The output is a full probability distribution for every match. Win probabilities, projected total games with standard deviations, over/under probabilities at the book's exact line, first-set winner probabilities, straight-sets probabilities, and tiebreak likelihood, all emerging from the same set of simulations, all internally consistent.

Why Internal Consistency Matters Because every metric emerges from the same 10,000 simulated matches, a win probability of 65% is guaranteed to be consistent with the projected total games, straight-sets probability, and first-set winner probability. There's no possibility of conflicting outputs the way you'd get from running separate models for each market.

Data & Sources

The model is trained on one of the most comprehensive open-source tennis datasets available, covering ATP and WTA matches from 2016 to the present, totaling over 46,400 matches across both tours. Each match record includes detailed serve and return statistics at the point-aggregate level.

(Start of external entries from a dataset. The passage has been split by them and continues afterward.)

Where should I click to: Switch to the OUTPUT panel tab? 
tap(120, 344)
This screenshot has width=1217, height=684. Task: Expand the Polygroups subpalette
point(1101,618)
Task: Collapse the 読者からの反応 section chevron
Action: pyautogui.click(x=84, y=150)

Live odds are sourced from a multi-bookmaker aggregator covering 12+ US and European sportsbooks. The system selects the best available odds across all bookmakers for each market, ensuring the model is always evaluating against the sharpest available price.

Tournament Context

Every tournament is tagged with metadata that feeds into the model: surface type (hard, clay, grass), altitude, court speed characteristics, draw size, and match format (best-of-three vs best-of-five). Tournament prestige level provides implicit context about draw quality and competitive intensity.

Source	Coverage	Used For
Match Database	46,400+ matches, 2016–present	Training, profiles, ratings
Odds Aggregator	Live ATP/WTA odds, 12+ bookmakers	Edge calculation, market comparison
Tournament Config	All ATP/WTA/Challenger venues	Surface, altitude, court speed

Markets Covered Match winner (moneyline), total games over/under at the book's exact line, straight sets, and first set winner. All evaluated against the best available price across multiple bookmakers.

Player Intelligence

Every player in the system (681 ATP and 654 WTA players with active profiles) is tracked through two parallel systems: a surface-aware rating system and a detailed statistical profile.

Rating System

Each player maintains multiple ratings: an overall strength rating and separate ratings for each surface (hard, clay, grass). After each completed match, ratings are updated with adjustments proportional to the magnitude of the result. An upset at a Grand Slam moves ratings significantly more than an expected result at a Challenger.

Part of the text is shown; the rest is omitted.